[Collected data entries]
Content starts

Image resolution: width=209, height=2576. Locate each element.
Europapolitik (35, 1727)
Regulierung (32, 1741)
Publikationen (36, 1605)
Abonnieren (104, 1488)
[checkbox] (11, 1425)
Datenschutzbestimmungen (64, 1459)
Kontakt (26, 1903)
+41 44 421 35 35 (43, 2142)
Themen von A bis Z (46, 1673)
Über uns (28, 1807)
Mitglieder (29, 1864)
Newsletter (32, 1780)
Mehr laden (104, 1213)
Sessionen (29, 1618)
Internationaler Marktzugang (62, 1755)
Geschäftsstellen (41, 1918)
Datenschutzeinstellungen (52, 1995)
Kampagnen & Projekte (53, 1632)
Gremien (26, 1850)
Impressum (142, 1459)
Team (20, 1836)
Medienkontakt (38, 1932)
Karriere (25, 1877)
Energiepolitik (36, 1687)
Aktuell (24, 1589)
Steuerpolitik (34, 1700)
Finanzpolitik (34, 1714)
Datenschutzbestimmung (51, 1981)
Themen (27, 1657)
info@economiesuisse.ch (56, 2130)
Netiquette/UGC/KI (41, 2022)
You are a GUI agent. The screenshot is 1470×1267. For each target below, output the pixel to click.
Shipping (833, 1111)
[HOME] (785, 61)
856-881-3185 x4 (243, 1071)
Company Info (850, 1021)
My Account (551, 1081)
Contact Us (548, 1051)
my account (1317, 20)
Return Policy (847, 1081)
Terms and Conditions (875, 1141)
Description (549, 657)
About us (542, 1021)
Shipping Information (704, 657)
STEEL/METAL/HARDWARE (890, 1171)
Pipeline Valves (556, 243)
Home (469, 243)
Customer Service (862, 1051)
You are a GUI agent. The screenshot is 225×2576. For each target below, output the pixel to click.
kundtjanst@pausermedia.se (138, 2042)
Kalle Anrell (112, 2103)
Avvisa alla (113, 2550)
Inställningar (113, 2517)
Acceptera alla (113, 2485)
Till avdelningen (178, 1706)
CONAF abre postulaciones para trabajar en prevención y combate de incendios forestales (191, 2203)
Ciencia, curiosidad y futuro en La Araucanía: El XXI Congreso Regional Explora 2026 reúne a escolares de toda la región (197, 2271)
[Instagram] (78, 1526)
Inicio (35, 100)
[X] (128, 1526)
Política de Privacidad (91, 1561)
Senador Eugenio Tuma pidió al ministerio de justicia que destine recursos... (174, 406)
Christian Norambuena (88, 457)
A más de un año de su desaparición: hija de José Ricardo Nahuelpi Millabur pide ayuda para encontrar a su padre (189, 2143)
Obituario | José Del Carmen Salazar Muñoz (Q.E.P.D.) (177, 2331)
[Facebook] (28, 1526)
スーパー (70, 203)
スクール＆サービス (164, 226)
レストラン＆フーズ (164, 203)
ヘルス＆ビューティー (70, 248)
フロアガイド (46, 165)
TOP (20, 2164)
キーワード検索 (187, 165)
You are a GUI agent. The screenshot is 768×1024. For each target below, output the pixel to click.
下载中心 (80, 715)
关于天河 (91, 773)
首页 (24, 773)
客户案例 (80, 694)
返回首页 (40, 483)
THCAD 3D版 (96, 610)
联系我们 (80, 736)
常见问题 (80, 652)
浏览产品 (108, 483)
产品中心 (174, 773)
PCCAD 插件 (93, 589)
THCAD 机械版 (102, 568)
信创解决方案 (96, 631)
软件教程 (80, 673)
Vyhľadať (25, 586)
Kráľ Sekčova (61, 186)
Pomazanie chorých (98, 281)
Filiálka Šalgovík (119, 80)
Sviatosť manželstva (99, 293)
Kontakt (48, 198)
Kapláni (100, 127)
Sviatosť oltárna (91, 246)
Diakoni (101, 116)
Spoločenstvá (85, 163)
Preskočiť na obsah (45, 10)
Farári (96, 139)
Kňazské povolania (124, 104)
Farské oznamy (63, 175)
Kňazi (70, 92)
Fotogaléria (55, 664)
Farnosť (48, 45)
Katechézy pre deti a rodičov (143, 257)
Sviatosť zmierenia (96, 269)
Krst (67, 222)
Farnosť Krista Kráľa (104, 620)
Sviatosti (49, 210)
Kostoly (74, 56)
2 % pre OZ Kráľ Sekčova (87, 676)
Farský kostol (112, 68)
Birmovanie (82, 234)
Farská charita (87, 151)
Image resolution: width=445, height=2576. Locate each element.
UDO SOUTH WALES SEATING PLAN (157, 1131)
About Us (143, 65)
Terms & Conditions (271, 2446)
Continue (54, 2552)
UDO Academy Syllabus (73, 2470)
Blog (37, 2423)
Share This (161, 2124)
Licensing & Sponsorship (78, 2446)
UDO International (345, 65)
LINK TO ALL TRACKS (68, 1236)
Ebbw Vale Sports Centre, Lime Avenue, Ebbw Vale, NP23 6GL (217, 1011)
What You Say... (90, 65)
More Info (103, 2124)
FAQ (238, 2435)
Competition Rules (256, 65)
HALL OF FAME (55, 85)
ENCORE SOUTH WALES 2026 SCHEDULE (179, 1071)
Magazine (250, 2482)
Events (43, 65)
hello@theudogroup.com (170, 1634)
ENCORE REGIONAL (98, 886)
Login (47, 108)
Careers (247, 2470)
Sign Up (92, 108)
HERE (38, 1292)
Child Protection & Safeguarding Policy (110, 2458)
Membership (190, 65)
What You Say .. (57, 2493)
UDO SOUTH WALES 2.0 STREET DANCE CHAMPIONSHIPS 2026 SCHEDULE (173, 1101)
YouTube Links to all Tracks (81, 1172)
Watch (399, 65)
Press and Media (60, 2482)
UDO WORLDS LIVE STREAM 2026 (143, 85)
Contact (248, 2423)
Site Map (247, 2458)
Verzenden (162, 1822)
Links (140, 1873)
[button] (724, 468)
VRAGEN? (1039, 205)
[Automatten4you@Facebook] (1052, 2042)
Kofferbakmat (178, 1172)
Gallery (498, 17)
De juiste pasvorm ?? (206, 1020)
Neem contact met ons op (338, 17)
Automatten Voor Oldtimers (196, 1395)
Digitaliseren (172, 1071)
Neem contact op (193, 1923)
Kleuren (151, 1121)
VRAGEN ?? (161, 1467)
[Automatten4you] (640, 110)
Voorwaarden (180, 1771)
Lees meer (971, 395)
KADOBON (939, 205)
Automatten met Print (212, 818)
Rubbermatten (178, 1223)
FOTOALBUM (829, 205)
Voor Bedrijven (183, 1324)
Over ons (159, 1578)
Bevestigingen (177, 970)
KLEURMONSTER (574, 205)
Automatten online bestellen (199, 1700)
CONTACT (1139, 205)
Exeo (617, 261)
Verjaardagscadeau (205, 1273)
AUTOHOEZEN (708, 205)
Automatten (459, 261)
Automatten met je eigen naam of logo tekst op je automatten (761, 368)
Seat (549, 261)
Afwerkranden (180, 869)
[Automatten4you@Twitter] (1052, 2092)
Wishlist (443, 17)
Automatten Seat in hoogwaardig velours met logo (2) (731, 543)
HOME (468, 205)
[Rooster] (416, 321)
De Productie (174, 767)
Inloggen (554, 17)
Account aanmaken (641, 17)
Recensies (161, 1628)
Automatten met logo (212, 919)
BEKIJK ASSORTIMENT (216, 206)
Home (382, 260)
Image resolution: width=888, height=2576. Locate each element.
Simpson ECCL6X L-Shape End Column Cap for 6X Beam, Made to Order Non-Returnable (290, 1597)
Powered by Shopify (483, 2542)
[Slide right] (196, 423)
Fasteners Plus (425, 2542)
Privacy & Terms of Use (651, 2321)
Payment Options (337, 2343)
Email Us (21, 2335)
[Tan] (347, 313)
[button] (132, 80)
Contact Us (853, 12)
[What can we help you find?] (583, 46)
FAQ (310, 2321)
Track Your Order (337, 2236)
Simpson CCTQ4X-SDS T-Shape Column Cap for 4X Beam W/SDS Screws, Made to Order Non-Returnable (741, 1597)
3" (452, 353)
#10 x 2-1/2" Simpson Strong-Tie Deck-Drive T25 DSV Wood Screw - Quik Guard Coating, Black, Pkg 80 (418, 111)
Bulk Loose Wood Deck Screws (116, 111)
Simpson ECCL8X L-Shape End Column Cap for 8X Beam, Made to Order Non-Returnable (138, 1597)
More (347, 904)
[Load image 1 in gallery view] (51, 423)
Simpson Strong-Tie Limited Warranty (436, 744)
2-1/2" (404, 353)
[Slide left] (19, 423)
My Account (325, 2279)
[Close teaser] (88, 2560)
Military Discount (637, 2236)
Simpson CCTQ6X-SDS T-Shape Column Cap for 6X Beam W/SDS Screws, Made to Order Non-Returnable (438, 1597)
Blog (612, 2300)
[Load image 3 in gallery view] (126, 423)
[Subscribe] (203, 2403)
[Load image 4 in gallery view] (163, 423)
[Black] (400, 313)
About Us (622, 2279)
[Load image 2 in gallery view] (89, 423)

Content ends

EXERCISE BRIEF
Given the records above, reproduce precisely and only the lines between the line holding "Return Policy (847, 1081)" and the line holding "Till avdelningen (178, 1706)", inclusive.

RESPONSE TO THIS TASK
Return Policy (847, 1081)
Terms and Conditions (875, 1141)
Description (549, 657)
About us (542, 1021)
Shipping Information (704, 657)
STEEL/METAL/HARDWARE (890, 1171)
Pipeline Valves (556, 243)
Home (469, 243)
Customer Service (862, 1051)
You are a GUI agent. The screenshot is 225×2576. For each target below, output the pixel to click.
kundtjanst@pausermedia.se (138, 2042)
Kalle Anrell (112, 2103)
Avvisa alla (113, 2550)
Inställningar (113, 2517)
Acceptera alla (113, 2485)
Till avdelningen (178, 1706)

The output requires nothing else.